La tecnica e i materiali
Lo studio d’iconografia “Scriptorium Coeli”, di Massimo Bettio, realizza riproduzioni di icone sacre della tradizione italica, greca e russa, crocifissi, pale d’altare ed opere moderne ispirate all’arte iconografica medioevale. I dipinti sono interamente eseguiti a mano, su tavola, seguendo antichi procedimenti pittorici.

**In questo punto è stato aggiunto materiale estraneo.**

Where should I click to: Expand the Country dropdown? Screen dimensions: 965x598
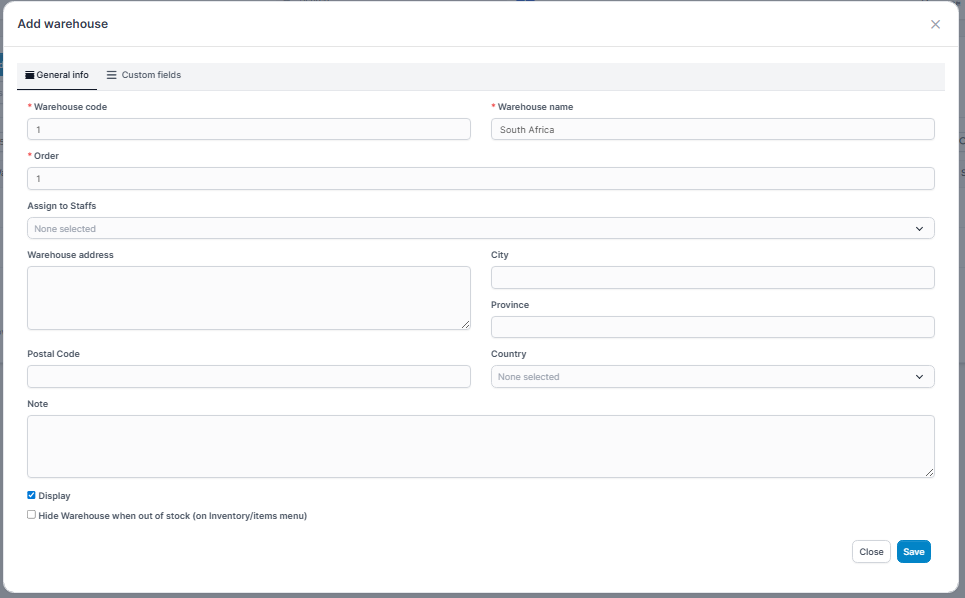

Si realizzano inoltre, su tavola o pannello, dipinti simili agli affreschi, eseguiti a secco, su fondi che richiamano l’aspetto dell’intonaco murario, con l’utilizzo di materiali e tecniche iconografiche.
La tavola
I dipinti sono realizzati su tavole di legno massello, opportunamente assemblate. Il supporto ligneo viene poi incavato sulla parte frontale per ricavare la “culla”, sulla cui superficie verrà eseguito il dipinto, ottenendo contemporaneamente un bordo rialzato, avente funzione di cornice. Il retro viene rinforzato mediante traverse di legno, inserite orizzontalmente in appositi scavi a “coda di rondine”, al fine di contrastare eventuali movimenti di curvatura della tavola.
L’imprimitura
Sulla tavola viene poi incollata, mediante colle animali, una tela di cotone o di lino, sulla quale si stendono almeno dieci mani di una miscela composta da gessi finissimi e colla animale. Sull’imprimitura, accuratamente levigata, viene poi eseguito il disegno.
I colori
La tecnica pittorica usata è la tempera al tuorlo d’uovo. Secondo questo antico procedimento pittorico, i pigmenti colorati, rigorosamente naturali, di origine minerale e vegetale, vengono utilizzati dopo essere stati stemperati in un’emulsione di tuorlo d’uovo e vino o aceto ed acqua. Tale tecnica conferisce ai colori resistenza e profondità lungo i secoli.
Le fasi della pittura
I procedimenti pittorici iconografici, pur variando secondo diverse scuole, in epoche e aree culturali differenti, si caratterizzano per essere al servizio di un’arte teologicamente fondata sulla luce, piuttosto che sulle ombre e sull’utilizzo di rapporti chiaroscurali finalizzati a creare un illusione naturalistica. Ciò comporta sostanzialmente che si inizi da fondi scuri, per giungere, mediante successive sovrapposizioni di strati pittorici sempre più chiari, più o meno trasparenti e fusi armonicamente fra loro, alle luci finali.
La doratura
Le dorature sono eseguite a foglia d’oro zecchino, applicata a missione o a bolo. La doratura può essere decorata mediante incisioni o punzonature.
La verniciatura
La verniciatura finale dei dipinti va eseguita dopo almeno un mese dal termine del procedimento pittorico, per consentire alle sostanze oleose, presenti nel tuorlo d’uovo, di seccare sufficientemente. La vernice tradizionalmente usata è l’olifa, a base di olio di lino cotto e siccativi. E’ possibile utilizzare anche vernici moderne, impiegate nel campo del restauro pittorico.